Add a conclusion below with the differences (if exists) between before and after 2012 most frequent categories. Is the code the same? what changed?

## Finding Entities  

In [None]:
# For now, lets only use complete data. 
data = data.dropna(subset=['selftext'])

In [None]:
data=data.sample(n=1000).reset_index(drop=True)

In [None]:
nltk.download('stopwords')

In [None]:
# Load Spacy model and stopwords
nlp = spacy.load("en_core_web_sm")
stop_words = set(stopwords.words('english'))  # Set for faster lookup

In [None]:
# Remove stopwords from the text
data['selftext'] = data['selftext'].apply(lambda x: ' '.join(word for word in x.split() if word not in stop_words))

In [None]:
# Function to extract locations (GPE entities) from text
def extract_locations(text):
    return [ent.text for ent in nlp(text).ents if ent.label_ == 'GPE']

In [None]:
# Extract locations from the 'body' column
locations = [loc for sublist in data['selftext'].apply(extract_locations) for loc in sublist]

In [None]:
# Get top 50 most common locations
most_common_50 = Counter(locations).most_common(50)

In [None]:
# Prepare data for plotting
all_locs = [loc for loc, _ in most_common_50]
num_loc_mentions = [count * 50 for _, count in most_common_50]
avg_loc_sents = [data[data['selftext'].str.contains(loc, regex=False)]['score'].mean() for loc in all_locs]

In [None]:
# Plotting the data
plt.figure(figsize=(20, 6))
plt.scatter(all_locs, avg_loc_sents, s=num_loc_mentions, alpha=0.5)
# Add titles and labels
plt.title("Average Score For Top 50 Mentioned Locations and Number of Mentions in First 1000 Rows")
plt.xlabel("Top 50 Mentioned Locations")
plt.xticks(rotation=90)
plt.ylabel("Average Sentiment")
plt.legend(["Bubble Size = Number of Mentions"])
plt.show()


**Task**: 

Do you think this plot is okay as it is? Should we filtered it more? how? Try to refine the above plot using your own logic (have fun with it).

In [None]:
#START NAMES
def extract_names(text):
    doc = nlp(text)
    return [ent.text for ent in doc.ents if ent.label_ == 'PERSON']

In [None]:
persons = [person for sublist in data['selftext'].apply(extract_names) for person in sublist]
most_common_50 = Counter(persons).most_common(50)

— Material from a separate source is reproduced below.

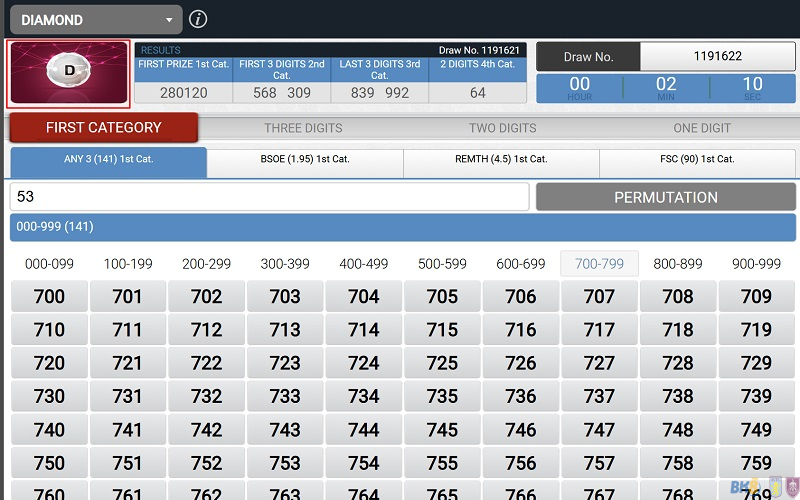The image size is (800, 500).
Task: Click the info icon beside DIAMOND dropdown
Action: [x=198, y=19]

# Prepare data for plotting
all_persons = [person for person, _ in most_common_50]
num_person_mentions = [count * 50 for _, count in most_common_50]
avg_loc_scores = [data[data['selftext'].str.contains(person, regex=False)]['score'].mean() for person in all_persons]

In [None]:
# Plotting the data
plt.figure(figsize=(20, 6))
plt.scatter(all_persons, avg_loc_scores, s=num_person_mentions, alpha=0.5)
# Add titles and labels
plt.title("Average Score For Top 50 Mentioned persons and Number of Mentions in First 1000 Rows")
plt.xlabel("Top 50 Mentioned Locations")
plt.xticks(rotation=90)
plt.ylabel("Average Sentiment")
plt.legend(["Bubble Size = Number of Mentions"])
plt.show()

**Task**: 

Add a conclusion

# Extra: 

This is some preview of our future work, but keep them in mind and try to find some other interesting questions or suggest ideas to answer the ones below.

Strongly suggest to use chatGPT.

1. What is the number of posts per year?
2. Average score (number of votes) per year per category ?
3. We want to measure popularity and influence of the found persons.  How can we measure popularity and/or Influence?
5. How people are affected and cope with climate change? For example, who engages in these kind of conversations, can we say something about their age or context of the authors of these posts? (This also called author profiling)
6. How can we identify false information or fake news with this data?